Records provided:
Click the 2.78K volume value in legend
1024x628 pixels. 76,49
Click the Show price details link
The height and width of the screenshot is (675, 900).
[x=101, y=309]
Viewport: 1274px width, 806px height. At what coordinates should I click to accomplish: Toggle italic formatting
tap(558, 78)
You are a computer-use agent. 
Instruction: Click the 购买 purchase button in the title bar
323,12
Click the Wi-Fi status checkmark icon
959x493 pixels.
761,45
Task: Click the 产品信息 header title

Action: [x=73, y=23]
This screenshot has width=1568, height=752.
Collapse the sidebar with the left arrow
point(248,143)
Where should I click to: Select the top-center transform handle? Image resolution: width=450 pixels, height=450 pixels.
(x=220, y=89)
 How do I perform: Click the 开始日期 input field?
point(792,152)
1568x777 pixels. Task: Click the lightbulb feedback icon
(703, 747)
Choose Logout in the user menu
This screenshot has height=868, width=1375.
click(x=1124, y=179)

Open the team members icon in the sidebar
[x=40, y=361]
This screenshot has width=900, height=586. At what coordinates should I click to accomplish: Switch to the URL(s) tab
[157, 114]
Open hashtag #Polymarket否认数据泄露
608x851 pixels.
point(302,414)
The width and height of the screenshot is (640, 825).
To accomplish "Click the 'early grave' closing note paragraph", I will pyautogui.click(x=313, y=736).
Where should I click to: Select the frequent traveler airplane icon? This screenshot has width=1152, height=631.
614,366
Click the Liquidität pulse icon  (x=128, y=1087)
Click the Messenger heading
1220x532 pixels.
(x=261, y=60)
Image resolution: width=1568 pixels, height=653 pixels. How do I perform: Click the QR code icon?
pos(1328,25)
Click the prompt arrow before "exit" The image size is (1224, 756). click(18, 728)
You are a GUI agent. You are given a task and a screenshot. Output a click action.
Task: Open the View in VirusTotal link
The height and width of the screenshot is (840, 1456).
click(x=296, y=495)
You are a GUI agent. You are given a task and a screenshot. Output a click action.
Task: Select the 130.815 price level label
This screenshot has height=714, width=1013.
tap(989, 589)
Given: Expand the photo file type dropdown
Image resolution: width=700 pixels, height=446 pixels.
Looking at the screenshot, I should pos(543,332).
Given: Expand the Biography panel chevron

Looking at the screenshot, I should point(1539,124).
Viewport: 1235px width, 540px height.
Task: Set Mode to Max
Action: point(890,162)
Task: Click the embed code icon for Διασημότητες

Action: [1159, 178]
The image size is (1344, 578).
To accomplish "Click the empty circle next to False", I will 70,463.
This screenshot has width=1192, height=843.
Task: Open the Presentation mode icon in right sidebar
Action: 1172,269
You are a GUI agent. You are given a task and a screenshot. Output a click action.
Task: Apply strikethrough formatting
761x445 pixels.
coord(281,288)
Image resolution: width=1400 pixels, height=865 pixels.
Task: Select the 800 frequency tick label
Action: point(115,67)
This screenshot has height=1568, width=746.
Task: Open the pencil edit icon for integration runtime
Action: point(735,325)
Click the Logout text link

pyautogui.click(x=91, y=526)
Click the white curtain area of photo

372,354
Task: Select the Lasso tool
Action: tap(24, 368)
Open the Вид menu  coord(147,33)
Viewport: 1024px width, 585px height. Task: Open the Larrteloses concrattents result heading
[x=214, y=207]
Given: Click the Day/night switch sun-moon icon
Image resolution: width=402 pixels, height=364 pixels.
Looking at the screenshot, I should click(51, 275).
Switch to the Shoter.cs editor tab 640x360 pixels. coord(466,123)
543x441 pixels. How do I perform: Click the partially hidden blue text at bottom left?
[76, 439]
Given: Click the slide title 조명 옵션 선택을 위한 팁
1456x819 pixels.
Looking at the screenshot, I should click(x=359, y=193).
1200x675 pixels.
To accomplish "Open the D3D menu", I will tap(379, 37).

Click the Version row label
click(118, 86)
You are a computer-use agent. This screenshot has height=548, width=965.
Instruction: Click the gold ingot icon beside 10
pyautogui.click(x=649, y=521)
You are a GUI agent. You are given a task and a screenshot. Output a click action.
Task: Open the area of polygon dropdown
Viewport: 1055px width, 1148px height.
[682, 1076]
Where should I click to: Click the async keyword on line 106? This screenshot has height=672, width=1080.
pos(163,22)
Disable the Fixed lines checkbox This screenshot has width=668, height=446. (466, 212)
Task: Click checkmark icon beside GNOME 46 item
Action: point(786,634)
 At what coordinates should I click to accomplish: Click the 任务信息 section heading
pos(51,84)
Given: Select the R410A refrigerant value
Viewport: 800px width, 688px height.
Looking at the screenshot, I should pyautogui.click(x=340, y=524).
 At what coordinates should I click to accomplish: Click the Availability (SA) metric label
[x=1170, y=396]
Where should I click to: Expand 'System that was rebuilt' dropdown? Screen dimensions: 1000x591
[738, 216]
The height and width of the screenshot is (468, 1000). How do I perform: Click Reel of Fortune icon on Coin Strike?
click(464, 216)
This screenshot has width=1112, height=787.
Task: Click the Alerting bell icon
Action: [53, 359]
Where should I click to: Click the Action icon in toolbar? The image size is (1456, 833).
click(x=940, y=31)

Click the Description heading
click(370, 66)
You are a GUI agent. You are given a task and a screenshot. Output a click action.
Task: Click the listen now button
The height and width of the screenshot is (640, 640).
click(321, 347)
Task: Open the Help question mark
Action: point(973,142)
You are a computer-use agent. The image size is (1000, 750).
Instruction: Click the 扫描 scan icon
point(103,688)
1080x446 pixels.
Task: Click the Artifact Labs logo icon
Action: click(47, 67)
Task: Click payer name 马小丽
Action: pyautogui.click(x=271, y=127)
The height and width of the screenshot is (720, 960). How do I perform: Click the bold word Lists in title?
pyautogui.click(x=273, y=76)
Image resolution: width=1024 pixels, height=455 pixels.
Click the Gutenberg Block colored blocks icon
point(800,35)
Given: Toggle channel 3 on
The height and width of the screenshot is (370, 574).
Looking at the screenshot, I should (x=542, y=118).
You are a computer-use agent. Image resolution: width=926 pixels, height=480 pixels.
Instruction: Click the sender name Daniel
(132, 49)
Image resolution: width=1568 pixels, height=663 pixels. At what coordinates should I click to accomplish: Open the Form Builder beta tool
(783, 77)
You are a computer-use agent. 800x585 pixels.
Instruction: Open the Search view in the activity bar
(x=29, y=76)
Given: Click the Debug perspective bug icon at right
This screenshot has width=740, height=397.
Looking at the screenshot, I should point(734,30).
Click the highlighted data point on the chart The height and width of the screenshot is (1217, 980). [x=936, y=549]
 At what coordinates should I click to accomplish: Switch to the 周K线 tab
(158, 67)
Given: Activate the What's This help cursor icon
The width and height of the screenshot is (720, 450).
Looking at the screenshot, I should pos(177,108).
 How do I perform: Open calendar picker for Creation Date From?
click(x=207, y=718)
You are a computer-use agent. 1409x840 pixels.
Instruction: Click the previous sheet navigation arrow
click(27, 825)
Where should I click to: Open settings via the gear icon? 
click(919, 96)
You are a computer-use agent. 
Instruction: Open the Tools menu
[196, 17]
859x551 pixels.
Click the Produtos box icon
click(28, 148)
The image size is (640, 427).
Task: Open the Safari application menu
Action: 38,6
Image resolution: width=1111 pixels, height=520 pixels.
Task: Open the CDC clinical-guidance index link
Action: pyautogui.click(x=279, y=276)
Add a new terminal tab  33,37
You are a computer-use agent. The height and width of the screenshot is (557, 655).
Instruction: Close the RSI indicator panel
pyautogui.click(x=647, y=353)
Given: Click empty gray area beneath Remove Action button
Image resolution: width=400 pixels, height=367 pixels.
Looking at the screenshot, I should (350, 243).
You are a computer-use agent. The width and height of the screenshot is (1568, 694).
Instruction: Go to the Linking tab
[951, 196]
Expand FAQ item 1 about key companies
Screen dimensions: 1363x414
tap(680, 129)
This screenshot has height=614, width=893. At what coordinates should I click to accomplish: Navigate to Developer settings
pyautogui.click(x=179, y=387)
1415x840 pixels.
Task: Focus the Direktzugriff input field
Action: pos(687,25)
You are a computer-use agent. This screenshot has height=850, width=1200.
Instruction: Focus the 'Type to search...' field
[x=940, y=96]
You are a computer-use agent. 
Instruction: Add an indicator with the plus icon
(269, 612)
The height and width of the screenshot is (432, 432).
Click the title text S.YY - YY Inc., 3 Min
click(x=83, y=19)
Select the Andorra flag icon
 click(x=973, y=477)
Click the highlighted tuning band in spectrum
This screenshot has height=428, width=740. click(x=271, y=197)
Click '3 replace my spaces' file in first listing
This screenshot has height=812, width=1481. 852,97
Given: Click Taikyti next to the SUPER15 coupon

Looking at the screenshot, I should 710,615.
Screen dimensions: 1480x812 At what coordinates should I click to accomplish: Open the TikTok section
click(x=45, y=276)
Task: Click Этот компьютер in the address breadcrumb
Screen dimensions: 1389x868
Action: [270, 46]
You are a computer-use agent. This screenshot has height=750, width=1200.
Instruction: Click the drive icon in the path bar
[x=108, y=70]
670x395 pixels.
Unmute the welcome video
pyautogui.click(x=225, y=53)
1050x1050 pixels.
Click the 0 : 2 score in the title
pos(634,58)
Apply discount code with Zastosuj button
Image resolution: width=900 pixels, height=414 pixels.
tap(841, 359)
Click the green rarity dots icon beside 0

Problem statement: All lines above that include the word "Apply" should be located and copied.

Output of the task:
Task: Apply strikethrough formatting
Apply discount code with Zastosuj button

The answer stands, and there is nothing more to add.